うまくいったか確認. 全部 up になっていればOK

$ bundle exec rake db:migrate:status RAILS_ENV=production

秘密トークン

config/secrets.yml を作る

$ bundle exec rake secret > config/secrets.yml

ファイルを編集して, 次のようにする;

production:
  secret_key_base: 長いランダムな値

起動!


(クリックで拡大)
$ passenger start -e production

オプションを指定しないと ポート3000で待ち受けます。

初期設定

まずはシステム全体に関係する設定をしましょう。管理者ユーザは、あらかじめ、ログインID admin, パスワード admin で登録されています。これでログインします。
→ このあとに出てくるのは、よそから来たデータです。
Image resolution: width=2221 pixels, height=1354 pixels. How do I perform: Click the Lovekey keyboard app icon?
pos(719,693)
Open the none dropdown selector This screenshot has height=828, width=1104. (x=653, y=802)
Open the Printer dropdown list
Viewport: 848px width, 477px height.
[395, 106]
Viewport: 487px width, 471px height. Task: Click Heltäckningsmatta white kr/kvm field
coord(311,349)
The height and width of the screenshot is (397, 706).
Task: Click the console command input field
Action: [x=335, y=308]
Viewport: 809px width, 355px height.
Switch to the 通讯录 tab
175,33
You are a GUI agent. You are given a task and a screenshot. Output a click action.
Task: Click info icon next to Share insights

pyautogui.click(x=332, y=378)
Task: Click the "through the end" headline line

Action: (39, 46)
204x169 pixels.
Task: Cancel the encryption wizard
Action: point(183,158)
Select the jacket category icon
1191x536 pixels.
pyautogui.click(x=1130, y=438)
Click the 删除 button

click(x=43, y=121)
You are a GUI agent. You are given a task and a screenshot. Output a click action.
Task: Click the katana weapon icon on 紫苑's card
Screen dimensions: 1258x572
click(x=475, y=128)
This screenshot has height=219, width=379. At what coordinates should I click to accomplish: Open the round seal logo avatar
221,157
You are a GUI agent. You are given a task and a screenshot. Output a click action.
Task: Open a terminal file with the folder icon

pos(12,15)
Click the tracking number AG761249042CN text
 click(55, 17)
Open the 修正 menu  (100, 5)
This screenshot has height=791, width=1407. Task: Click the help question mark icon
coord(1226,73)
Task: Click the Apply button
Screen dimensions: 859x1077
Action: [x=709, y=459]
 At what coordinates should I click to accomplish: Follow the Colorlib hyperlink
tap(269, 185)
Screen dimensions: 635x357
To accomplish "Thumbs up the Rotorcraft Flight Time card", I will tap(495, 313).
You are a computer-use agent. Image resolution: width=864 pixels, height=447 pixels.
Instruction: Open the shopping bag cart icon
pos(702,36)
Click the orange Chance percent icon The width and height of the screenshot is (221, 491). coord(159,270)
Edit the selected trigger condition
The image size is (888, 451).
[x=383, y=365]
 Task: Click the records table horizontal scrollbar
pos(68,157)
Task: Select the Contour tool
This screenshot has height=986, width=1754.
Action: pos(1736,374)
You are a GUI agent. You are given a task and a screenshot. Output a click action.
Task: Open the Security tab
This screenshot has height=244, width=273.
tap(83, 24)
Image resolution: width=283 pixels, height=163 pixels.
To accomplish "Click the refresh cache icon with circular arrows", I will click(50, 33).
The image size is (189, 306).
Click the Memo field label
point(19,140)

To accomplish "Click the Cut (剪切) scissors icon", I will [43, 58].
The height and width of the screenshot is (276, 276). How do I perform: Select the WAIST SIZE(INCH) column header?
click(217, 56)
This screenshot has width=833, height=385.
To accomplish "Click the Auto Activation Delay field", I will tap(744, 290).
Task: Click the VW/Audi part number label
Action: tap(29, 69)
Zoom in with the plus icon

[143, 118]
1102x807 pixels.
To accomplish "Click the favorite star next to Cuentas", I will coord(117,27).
ページ上部の「管理」(Administration) をクリックします。

最初はデフォルト設定をロードするよう促される。「デフォルト設定をロード」をクリックする。

ロールと権限 (Roles and permissions)

初期設定では, 管理者、開発者、報告者、非メンバー (Non member), 匿名ユーザー (Anonymous) が登録されています。

権限の ON / OFFを変更できます。

チケットのステータス (Issue statuses)

課題の状態。

初期設定は、新規、進行中, 解決、フィードバック、終了、却下 の6種類です。課題 (issue) がクローズされるのは、終了と却下です。

終了は「完了」のほうが意味が通ると思います。あと、「重複」を追加して、却下は「キャンセル」ぐらいでしょうか。日本語にしなくても、fixed, duplicate, invalid でもいいと思います。

ここでできる設定は, 名称と終了かどうかだけです。